After Vatican II, these disciplines changed. The abstaining from meat on Fridays throughout the year may now be substituted with some other penitential practice, though Fridays during Lent are still days of abstinence from meat. And we have only two mandated fast days to observe: Ash Wednesday and Good Friday.
The practice of fasting goes far back into our biblical roots. The Old Testament shows people fasting as a sign of conversion and repentance . The New Testament also recommends the practice. Jesus says, “when you fast” not “IF you fast”. And the long history of the Catholic Church has preserved fasting as a practice important for our spiritual lives.

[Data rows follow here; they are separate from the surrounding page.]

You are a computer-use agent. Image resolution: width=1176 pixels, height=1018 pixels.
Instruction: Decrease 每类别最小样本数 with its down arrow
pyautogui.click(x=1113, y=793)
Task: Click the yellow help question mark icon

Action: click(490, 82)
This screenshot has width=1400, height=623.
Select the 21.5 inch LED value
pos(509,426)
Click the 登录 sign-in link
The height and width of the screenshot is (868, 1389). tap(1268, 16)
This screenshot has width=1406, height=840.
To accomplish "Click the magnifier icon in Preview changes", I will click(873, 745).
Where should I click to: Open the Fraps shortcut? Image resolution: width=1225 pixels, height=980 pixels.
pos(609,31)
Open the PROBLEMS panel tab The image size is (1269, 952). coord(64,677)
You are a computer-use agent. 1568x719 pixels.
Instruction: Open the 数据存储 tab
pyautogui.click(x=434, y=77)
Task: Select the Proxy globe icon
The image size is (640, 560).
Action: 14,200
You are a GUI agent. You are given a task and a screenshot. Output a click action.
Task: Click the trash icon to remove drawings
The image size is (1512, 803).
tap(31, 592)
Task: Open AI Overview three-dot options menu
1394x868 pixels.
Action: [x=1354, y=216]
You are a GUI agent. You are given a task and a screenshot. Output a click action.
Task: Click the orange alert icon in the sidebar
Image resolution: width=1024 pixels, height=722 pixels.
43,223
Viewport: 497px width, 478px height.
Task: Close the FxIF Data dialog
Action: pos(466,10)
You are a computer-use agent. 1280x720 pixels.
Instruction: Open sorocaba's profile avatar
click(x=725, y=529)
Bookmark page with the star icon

Fasting for Christians isn’t just a religious sort of weight loss program. We don’t fast for the purpose of reducing our waist size.
Fasting is a spiritual self-discipline that makes us conscious of our dependence on God. We voluntarily experience physical hunger in order to become aware of our true spiritual hunger. That the deepest hunger of the human soul comes for the peace and joy and life that can only be satisfied by communion with God.
Another reason we fast is to subdue our passions and self-will. If we cannot control our stomach, how can we control our urges for pleasure, money, and power? Conscious of the many evils of our culture, we remember that Jesus taught us that some demons can only be cast out by prayer and FASTING.
Fasting opens our heart to charity. Listen again to the Prophet Isaiah this morning: “This, rather, is the fasting, that I wish: releasing those bound unjustly, untying the throngs of the yoke; setting free the oppressed, breaking every yoke; sharing your bread with the hungry, sheltering the oppressed and the homeless; clothing the naked when you see them, and not turning your back on your own.”
May we take seriously the call to fasting this Lent, that our minds and hearts may be conformed ever more deeply to Christ for the glory of God and salvation of souls.